The “drastic escalation” at Hamilton Hall “pushed the University to the brink,” Shafik said in a May 1 letter.
“[S]tudents and outside activists breaking Hamilton Hall doors, mistreating our Public Safety officers and maintenance staff, and damaging property are acts of destruction, not political speech,” she said. “I know I speak for many members of our community in saying that this turn of events has filled me with deep sadness. I am sorry we reached this point.”
The arrests came around a week after Shafik initially authorized the NYPD to arrest more than 100 protesters on a preliminary charge of criminal trespass a day after the encampment was launched on April 17.
That day Shafik testified before the House Education Committee over the university’s handling of antisemitism. Shafik told lawmakers she condemned several professors’ statements made in support of Hamas’ October 7 attack, resulting in the firing of at least one professor, Mohamed Abdou, at the conclusion of the semester.
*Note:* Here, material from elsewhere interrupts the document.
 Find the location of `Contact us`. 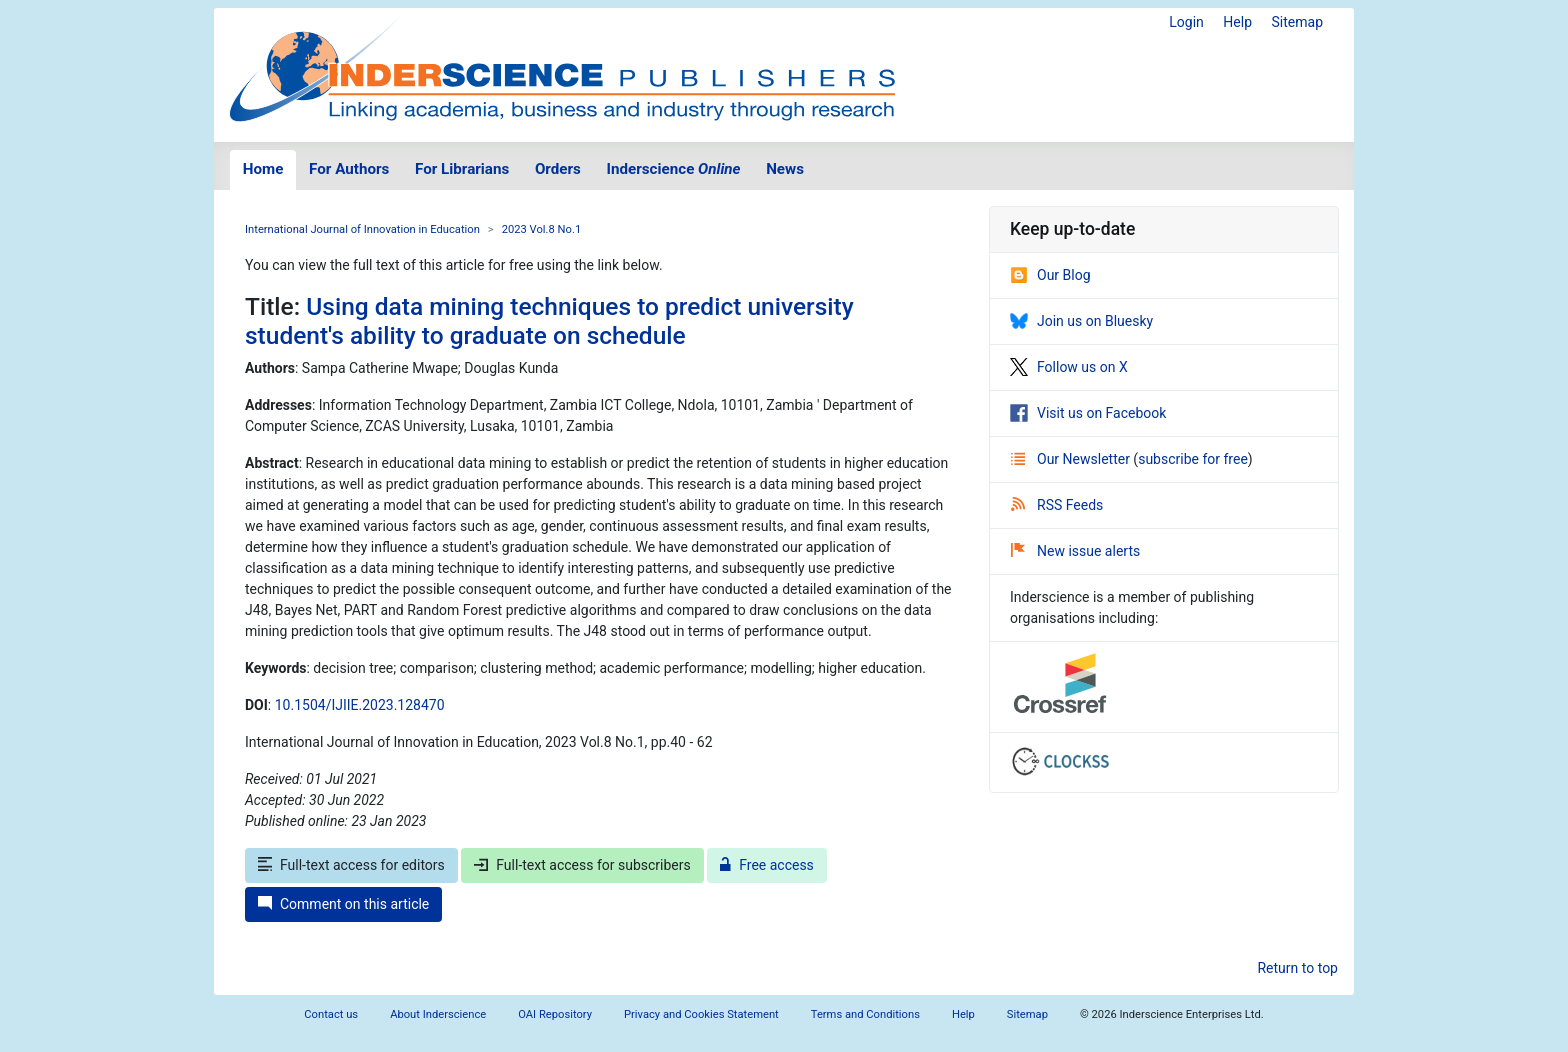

In an effort to avoid the fates of two other Ivy League presidents at Harvard and the University of Pennsylvania, who resigned after their disastrous December congressional hearing on antisemitism, Shafik reportedly prepared for months for her testimony. She also told lawmakers that calls for the genocide of Jews violate the university’s code of conduct, which Harvard and UPenn’s former presidents did not.
However, several lawmakers found her responses insufficient and pressed her on why more decisive and timely actions weren’t taken against professors as well as students who allegedly partook in acts of antisemitism.
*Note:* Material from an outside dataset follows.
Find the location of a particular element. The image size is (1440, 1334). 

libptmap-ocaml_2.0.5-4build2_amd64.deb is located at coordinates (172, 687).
Shafik’s decision to authorize arrests came under fire from university faculty who staged a walkout in support of students’ rights to peacefully protest after the first round of arrests.
After the second round of arrests, Nadia L. Abu El-Haj, a professor of anthropology at Columbia, criticized Shafik for allegedly not allowing faculty members to step in and try to deescalate the situation before bringing police into the campus.
Columbia University members of the American Association of University Professors also drafted a censure motion alleging Shafik violated “the fundamental requirements of academic freedom” and launched an “unprecedented assault on students’ rights.”
People opposing the encampments, particularly Jewish and pro-Israel students and faculty, urged the university to disband the encampments. In doing so, they cited several instances where some protesters had called for violence and physical intimidation targeting Jewish and pro-Israel students and faculty.
Ahead of Passover, a rabbi linked to the Ivy League school urged Jewish students to leave campus and remain elsewhere for the rest of the semester. Shortly after, Shafik announced main campus classes would be hybrid until the semester ends.
The encampment students launched at Columbia quickly sparked a movement at college campuses across the country and across the globe.
Like Shafik, university presidents struggled to find a balance between protecting students’ freedom to protest and ensuring the safety of all students. Many have said that student-run protests on campuses were predominantly peaceful and that outside agitators were fueling the unrest.
Nevertheless, several university presidents — including at New York University, Yale, the University of Texas at Austin and the University of Southern California — authorized the arrests both of students and faculty at the time.
This is a developing story and will be updated.